Na Praça Sant Jaume, o Palácio da Generalitat da Catalunha, sede da presidência do governo autónomo, torna-se quase discreto, em frente à sede do município. O palácio do município é mais apelativo. A bandeira de Espanha agita-se no topo ao centro, com a catalã à esquerda e a da cidade à direita. Mais abaixo, uma tarja branca, em que se lê "Mais Democracia", ocupa grande parte da lateral.
Encostado a um dos cantos da praça, um prédio comum, tem um dos andares cobertos com uma faixa amarela, na qual pode ler-se que "A Catalunha quer votar". A frase, escrita em inglês, não passa despercebida a turistas, como Andrew, que está de passagem uns dias, para escapar à chuva de Liverpool.
"Isto é natural que aconteça em algumas áreas com uma identidade regional muito forte, como também as temos no Reino Unido", comenta. "Penso que também deveríamos votar em Liverpool, para sermos independentes do resto do Reino Unido", ironiza, justificando que tal poderia acontecer "por causa do brexit" e, principalmente, pela "identidade regional".
Independência
"Independência", ouve-se ao fundo. "Independência", grita novamente um dos homens. São apenas dois, mas fazem-se ouvir bem alto, na praça. "Há que deixar o povo catalão decidir", grita o outro. O motivo para esta tomada de posição repentina é o cartaz que Robert Van Wart, um holandês imigrado "há muitos anos" em Barcelona, exibe em silêncio: "Catalunha embrião de Espanha".
┄┄┄┄┄┄┄┄┄┄
Instrução 1 = Repita sem alterações o trecho do texto sobre a Praça Sant Jaume, começando em "Encostado a um" e terminando em "chuva de Liverpool.".

Entradas guardadas =
┄┄┄┄┄┄┄┄┄┄
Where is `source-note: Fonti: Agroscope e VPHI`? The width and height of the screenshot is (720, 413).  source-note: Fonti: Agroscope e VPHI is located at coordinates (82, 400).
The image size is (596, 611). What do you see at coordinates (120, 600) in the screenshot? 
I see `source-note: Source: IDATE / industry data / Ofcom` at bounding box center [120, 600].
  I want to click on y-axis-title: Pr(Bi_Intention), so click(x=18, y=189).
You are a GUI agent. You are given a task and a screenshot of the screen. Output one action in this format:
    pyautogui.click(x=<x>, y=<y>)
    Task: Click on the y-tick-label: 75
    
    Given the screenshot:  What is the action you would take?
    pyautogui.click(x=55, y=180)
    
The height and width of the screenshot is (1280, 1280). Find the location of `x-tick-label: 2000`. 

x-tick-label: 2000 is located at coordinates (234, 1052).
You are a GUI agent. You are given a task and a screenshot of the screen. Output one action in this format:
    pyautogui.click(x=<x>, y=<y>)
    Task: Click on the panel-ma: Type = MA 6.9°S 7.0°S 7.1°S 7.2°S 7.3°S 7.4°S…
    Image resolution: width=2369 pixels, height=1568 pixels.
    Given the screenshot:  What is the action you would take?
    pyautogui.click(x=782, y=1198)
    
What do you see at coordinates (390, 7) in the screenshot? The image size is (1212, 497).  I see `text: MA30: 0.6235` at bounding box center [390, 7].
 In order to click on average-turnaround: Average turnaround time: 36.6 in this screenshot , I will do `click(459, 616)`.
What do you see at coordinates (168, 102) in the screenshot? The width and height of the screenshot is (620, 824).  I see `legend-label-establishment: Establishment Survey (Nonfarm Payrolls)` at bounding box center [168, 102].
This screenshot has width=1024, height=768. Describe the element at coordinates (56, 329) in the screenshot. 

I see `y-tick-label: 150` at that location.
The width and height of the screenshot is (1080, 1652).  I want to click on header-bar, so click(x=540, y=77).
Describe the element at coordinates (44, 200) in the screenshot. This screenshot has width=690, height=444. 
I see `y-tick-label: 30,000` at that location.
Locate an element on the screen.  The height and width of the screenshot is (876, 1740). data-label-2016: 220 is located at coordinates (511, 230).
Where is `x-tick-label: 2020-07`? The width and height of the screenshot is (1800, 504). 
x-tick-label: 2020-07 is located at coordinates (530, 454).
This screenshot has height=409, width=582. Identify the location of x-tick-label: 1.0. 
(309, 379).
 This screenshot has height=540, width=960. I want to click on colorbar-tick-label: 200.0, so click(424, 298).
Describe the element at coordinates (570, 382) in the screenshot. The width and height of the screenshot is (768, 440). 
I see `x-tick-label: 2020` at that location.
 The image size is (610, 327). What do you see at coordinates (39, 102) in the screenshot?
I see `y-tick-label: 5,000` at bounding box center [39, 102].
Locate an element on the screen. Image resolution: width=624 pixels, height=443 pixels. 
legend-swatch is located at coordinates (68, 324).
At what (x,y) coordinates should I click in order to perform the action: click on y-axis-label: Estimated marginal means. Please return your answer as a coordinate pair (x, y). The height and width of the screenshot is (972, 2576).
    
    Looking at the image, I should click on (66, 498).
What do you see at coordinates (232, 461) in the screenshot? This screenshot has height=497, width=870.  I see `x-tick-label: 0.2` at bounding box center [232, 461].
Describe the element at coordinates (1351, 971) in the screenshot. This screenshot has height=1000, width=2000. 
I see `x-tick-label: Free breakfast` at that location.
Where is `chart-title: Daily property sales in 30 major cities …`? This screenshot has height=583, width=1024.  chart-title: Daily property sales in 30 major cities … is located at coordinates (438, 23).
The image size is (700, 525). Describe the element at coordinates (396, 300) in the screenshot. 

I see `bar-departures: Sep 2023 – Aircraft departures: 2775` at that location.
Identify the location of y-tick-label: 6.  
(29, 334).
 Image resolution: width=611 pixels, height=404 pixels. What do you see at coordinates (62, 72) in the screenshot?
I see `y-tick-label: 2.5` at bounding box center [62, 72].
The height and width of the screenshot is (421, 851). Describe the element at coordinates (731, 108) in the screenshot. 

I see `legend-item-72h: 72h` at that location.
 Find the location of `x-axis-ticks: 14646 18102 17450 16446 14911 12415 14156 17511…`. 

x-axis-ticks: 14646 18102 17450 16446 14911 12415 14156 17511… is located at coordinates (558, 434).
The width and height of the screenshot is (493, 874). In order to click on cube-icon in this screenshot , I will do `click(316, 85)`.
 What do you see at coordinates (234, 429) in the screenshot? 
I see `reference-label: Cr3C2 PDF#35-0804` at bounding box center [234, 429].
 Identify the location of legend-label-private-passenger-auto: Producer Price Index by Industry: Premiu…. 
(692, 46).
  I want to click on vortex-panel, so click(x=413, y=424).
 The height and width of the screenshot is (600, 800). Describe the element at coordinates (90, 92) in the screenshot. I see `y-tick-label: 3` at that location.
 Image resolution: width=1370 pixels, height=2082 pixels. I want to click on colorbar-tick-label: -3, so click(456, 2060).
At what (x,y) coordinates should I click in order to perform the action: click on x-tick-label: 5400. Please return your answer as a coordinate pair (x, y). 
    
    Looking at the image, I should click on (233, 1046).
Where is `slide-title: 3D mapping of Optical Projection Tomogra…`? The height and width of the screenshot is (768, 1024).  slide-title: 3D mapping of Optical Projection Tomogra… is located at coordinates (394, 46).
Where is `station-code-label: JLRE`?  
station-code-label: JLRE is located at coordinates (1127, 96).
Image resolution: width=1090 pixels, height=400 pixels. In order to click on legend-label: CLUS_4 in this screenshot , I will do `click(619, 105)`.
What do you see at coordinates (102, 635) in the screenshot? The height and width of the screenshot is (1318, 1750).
┄┄┄┄┄┄┄┄┄┄
Instrução 2 = Reproduza fielmente as linhas da listagem, começando no início da listagem e terminando na linha que contém "I want to click on y-axis-title: Pr(Bi_Intention), so", ambas incluídas.

Resposta final 1 =
Encostado a um dos cantos da praça, um prédio comum, tem um dos andares cobertos com uma faixa amarela, na qual pode ler-se que "A Catalunha quer votar". A frase, escrita em inglês, não passa despercebida a turistas, como Andrew, que está de passagem uns dias, para escapar à chuva de Liverpool.

Resposta final 2 =
Where is `source-note: Fonti: Agroscope e VPHI`? The width and height of the screenshot is (720, 413).  source-note: Fonti: Agroscope e VPHI is located at coordinates (82, 400).
The image size is (596, 611). What do you see at coordinates (120, 600) in the screenshot? 
I see `source-note: Source: IDATE / industry data / Ofcom` at bounding box center [120, 600].
  I want to click on y-axis-title: Pr(Bi_Intention), so click(x=18, y=189).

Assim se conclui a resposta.